I’ve already discussed the first problem. We must get rid of the cronyism embedded in the tax code—or at least a big chunk of it—and just cutting rates will keep everything intact. This is why the corporate cronies are pushing the idea of kicking the tax reform can down the road. They benefit from the current system at taxpayer expense and they don’t want reform anyway.

Real reform and tax simplification means cutting social engineering from the tax code. Social engineering uses tax funds to promote or discourage certain types of business activity. The winners from the current system don’t want it to change. They usually claim to favor tax reform and simplification while adding a quick “but” that exempts them from the actual change.
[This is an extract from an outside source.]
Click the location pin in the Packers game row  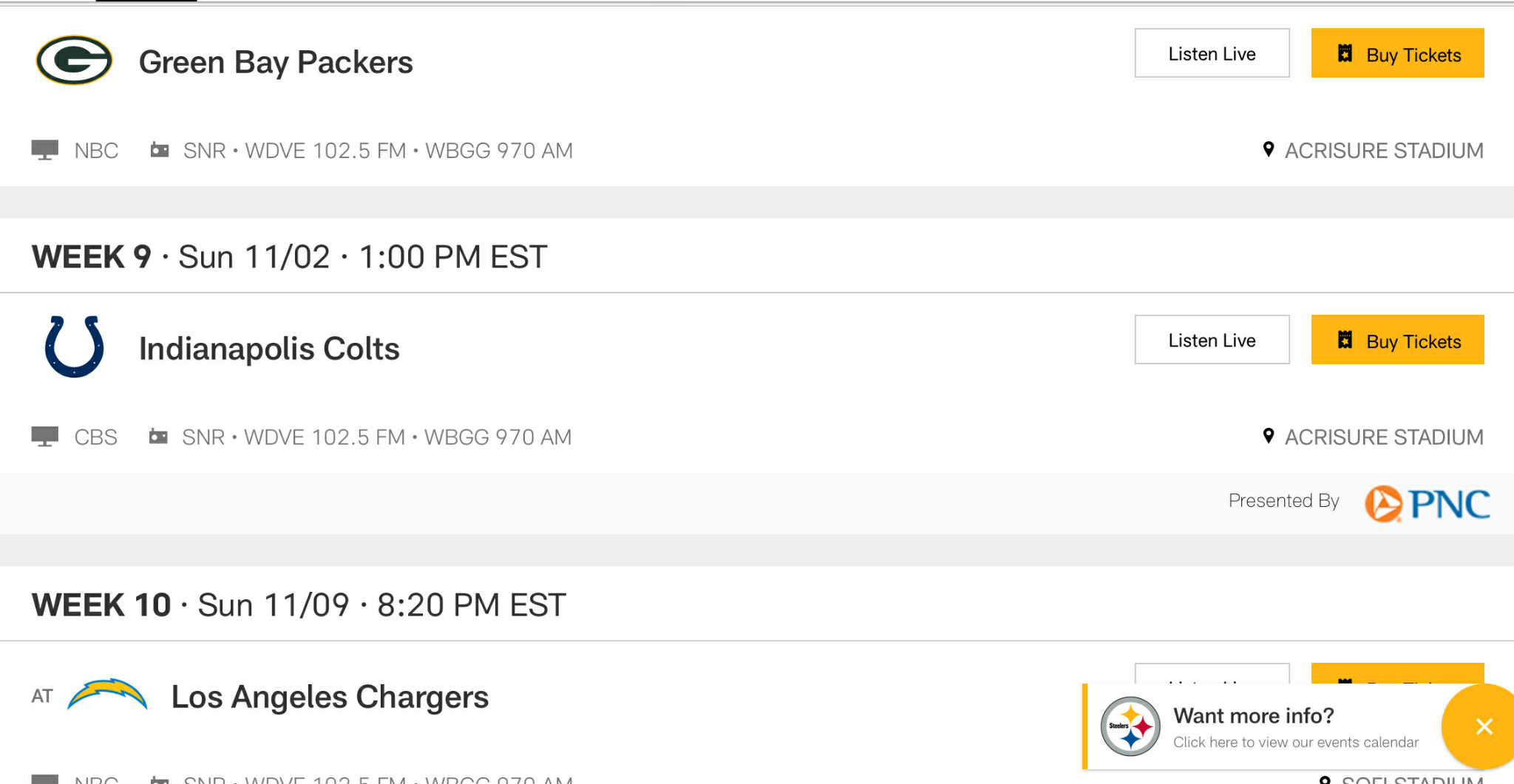pos(1269,150)
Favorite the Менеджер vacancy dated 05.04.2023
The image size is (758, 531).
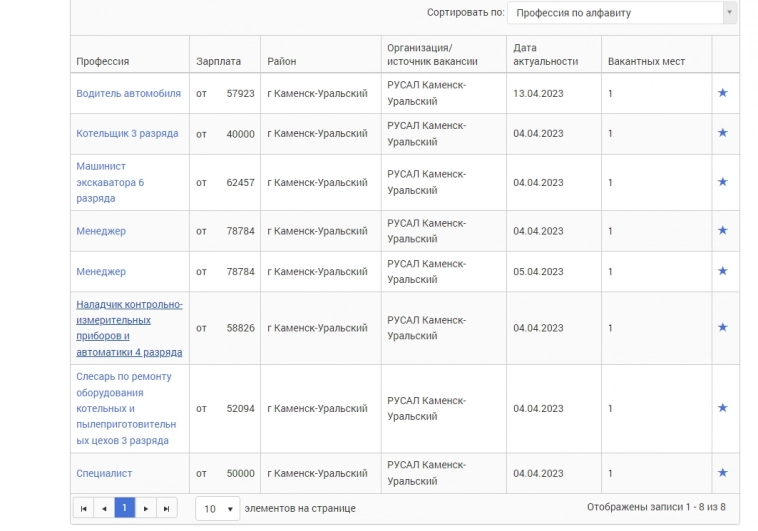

The second problem is a political one. Individual tax cuts almost always favor lower- and middle-income brackets for political reasons; politicians don’t want to defend “tax breaks for the rich.” Likewise, tax hikes usually hit middle- and upper-income earners for the same reason. Over time, tax cuts and increases shift the tax burden disproportionately to middle and high earners. This has already happened, which is why about half of wage earners don’t even pay federal taxes and they don’t understand why their healthcare can’t be financed by those who do. The tax cut tax/hike cycle must be broken, and this requires a radically simple system, something close to a flat tax.

For these reasons, I implore real conservatives and libertarians to stand their ground and insist on real tax reform. Short cuts just won’t do.